Combien de romans sont publiés chaque année en France, en Algérie et dans le monde ? Combien racontent des histoires, des récits avec une intrigue, des personnages et des psychologies, des lieux communs, des œuvres qui suivent des règles d’écriture consensuelles et normatives. On lit tellement de romans qui ressemblent à tant d’autres, mais qui se vendent bien. Des milliers de séries sont proposées, des films, des mangas, etc. Face aux offres commerciales de séries, de films, de documentaires, d’émissions, en bouquet, en gros, et en exclusivité : On appelle ça l’industrie cinématographique et télévisuelle. On pourrait parler aujourd’hui aussi d’industrie littéraire. Nous achetons nos livres comme nous achetons nos légumes et nos chaussettes, nous les choisissons dans l’énorme fouillis des pubs et des affiches pour les saucisses et les sites de pari. Les livres sont devenus, trop souvent, une marge à nos navigations et à nos divagations sur internet. Nous achetons le mobile le mieux noté et le livre le plus apprécié par les « étoiles » d’Amazon ou de la Fnac. Tout le monde veut vendre et applique des recettes déjà éprouvées pour séduire le lectorat et gagner encore plus. Les romans, les séries, les films, les BD, suivent les modes, celles des apprentis sorciers en lunettes, des vampires incompris et beaux, des terroristes islamistes poilus, des super héros détraqués, etc. La globalisation ne laisse plus place à la particularité, à la folie, à la différence, à l’innovation.
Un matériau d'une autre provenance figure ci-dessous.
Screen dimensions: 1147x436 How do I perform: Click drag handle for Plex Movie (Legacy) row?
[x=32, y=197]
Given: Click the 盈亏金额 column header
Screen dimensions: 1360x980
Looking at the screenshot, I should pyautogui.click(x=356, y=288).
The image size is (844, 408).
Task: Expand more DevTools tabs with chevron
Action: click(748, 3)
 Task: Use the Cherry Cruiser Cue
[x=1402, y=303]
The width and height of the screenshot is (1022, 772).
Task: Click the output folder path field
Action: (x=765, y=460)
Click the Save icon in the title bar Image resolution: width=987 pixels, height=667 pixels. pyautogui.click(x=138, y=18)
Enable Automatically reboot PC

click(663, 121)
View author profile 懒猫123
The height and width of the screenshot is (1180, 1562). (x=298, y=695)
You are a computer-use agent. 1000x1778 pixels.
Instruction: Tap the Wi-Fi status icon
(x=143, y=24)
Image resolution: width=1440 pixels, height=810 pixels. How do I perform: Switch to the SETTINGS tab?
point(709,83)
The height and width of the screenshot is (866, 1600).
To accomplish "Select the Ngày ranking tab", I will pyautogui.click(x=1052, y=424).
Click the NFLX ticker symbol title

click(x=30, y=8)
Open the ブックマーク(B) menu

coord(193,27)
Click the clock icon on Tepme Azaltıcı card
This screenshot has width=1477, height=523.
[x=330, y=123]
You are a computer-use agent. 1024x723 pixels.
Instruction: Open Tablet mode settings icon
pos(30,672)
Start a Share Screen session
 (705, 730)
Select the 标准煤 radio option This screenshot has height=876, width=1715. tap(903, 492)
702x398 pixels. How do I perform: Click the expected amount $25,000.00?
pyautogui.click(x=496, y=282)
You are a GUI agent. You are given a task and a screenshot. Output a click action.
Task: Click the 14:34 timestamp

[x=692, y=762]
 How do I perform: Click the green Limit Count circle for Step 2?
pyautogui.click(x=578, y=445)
Dans ce paysage mondialisé et unifié, des voix discordantes s’élèvent, des fausses notes délicieuses émergent dans la symphonie universelle de la globalisation. Des artistes de l’ombre, de la marge, sont là pour nous faire encore vibrer par leurs œuvres et leur différence. Parmi ces écrivains, un auteur algérien : Mustapha Benfodil. Un homme engagé et humble, qui écrit différemment, qui se positionne à « la banlieue » de la littérature et des prix littéraires. Mustapha Benfodil est poète, ses œuvres sont de longs poèmes cahoteux et flamboyants.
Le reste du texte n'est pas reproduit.